• [WORK REQUIRED] Put every line of the material below into a numbered list, omitting blank lines. Leave the pictures out of your answer.

• [Records from a dataset]

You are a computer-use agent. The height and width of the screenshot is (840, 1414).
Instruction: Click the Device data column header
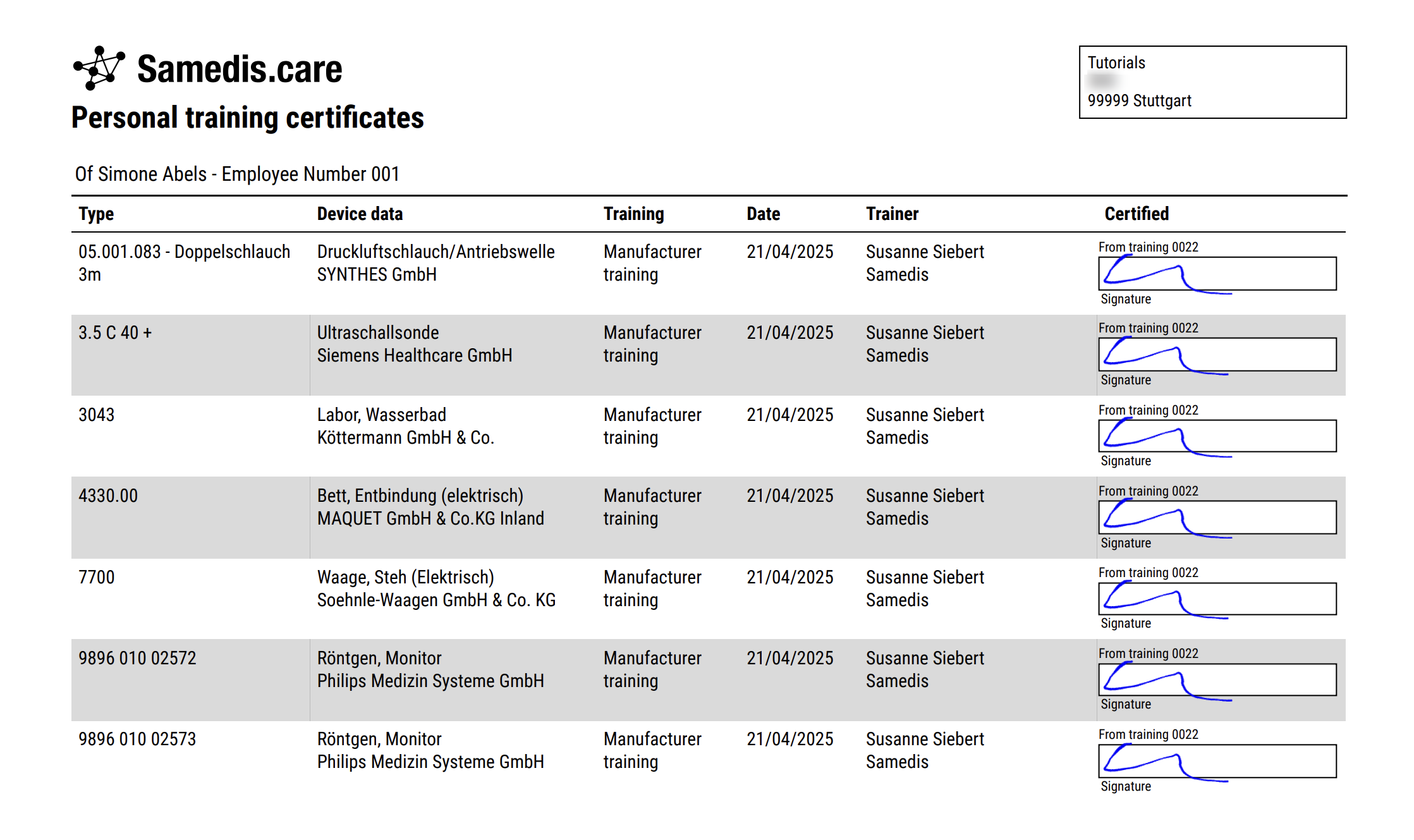[x=360, y=214]
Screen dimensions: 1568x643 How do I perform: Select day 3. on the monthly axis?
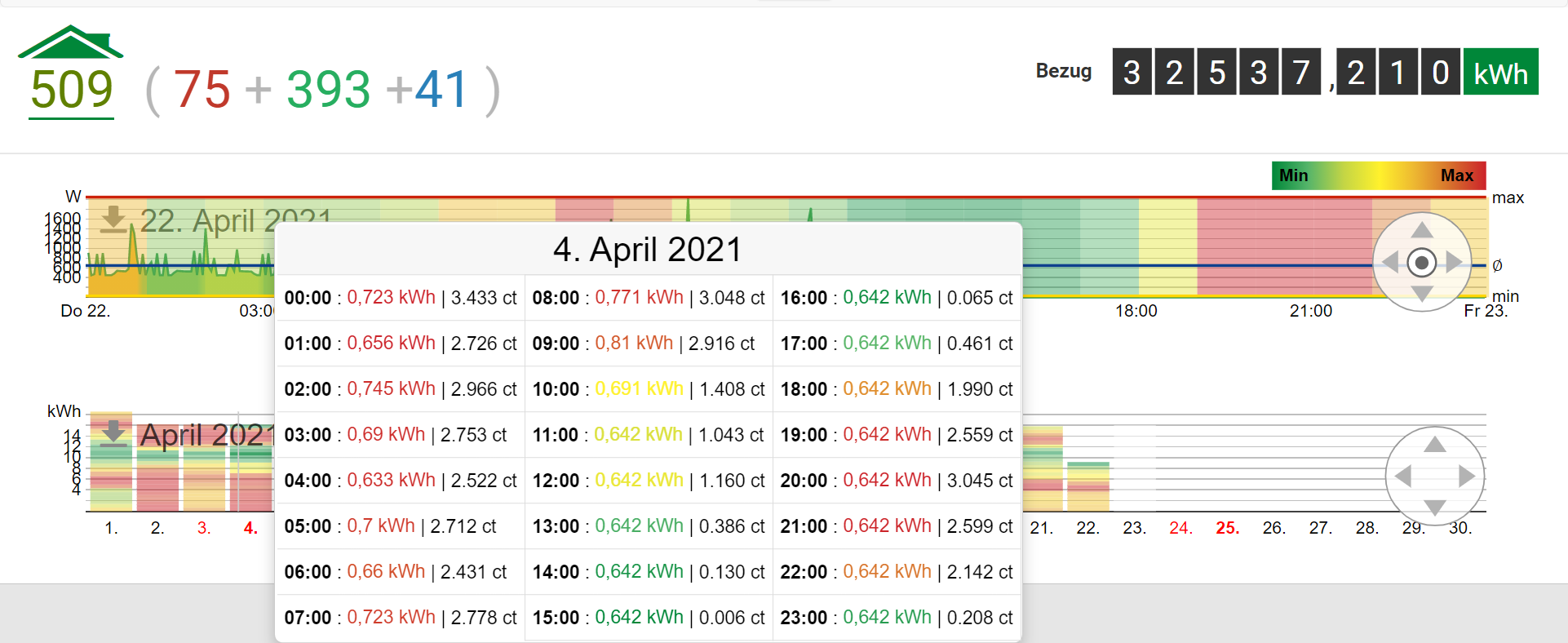tap(204, 528)
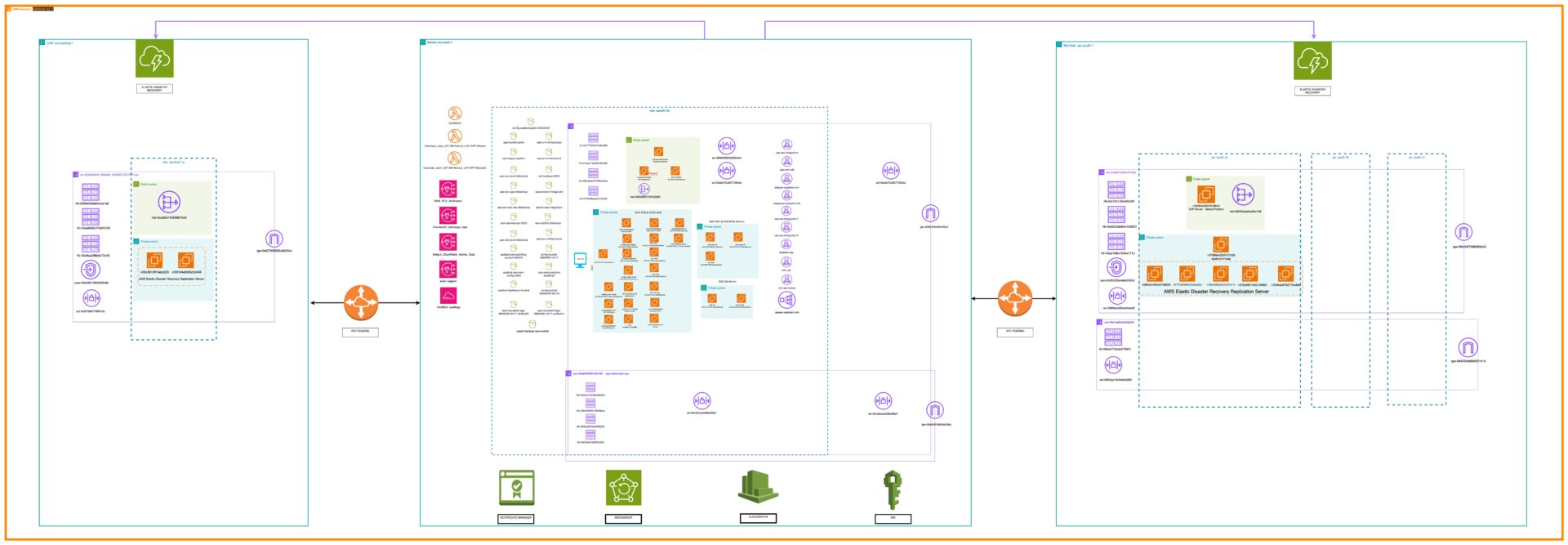Select the topmost orange Lambda function icon
The height and width of the screenshot is (545, 1568).
(455, 114)
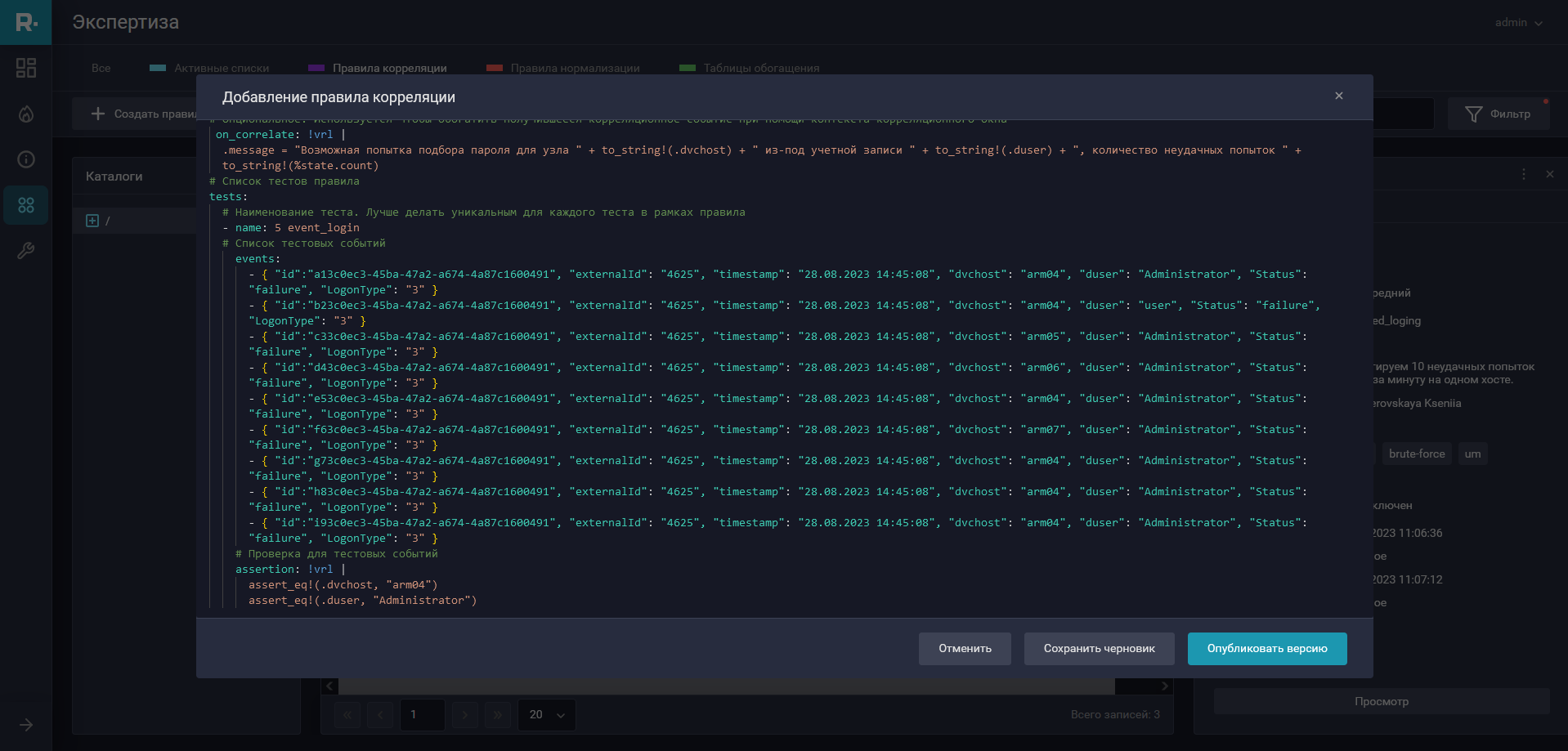The width and height of the screenshot is (1568, 751).
Task: Click the R logo home icon
Action: coord(25,22)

• [PROBLEM SOLUTION]
1. You are a computer-use agent. The height and width of the screenshot is (840, 1414).
2. Instruction: Click the Device data column header
3. [x=360, y=214]
4. Screen dimensions: 1568x643 How do I perform: Select day 3. on the monthly axis?
5. tap(204, 528)
6. Select the topmost orange Lambda function icon
7. The height and width of the screenshot is (545, 1568).
8. (455, 114)
9. The width and height of the screenshot is (1568, 751).
10. Task: Click the R logo home icon
11. Action: coord(25,22)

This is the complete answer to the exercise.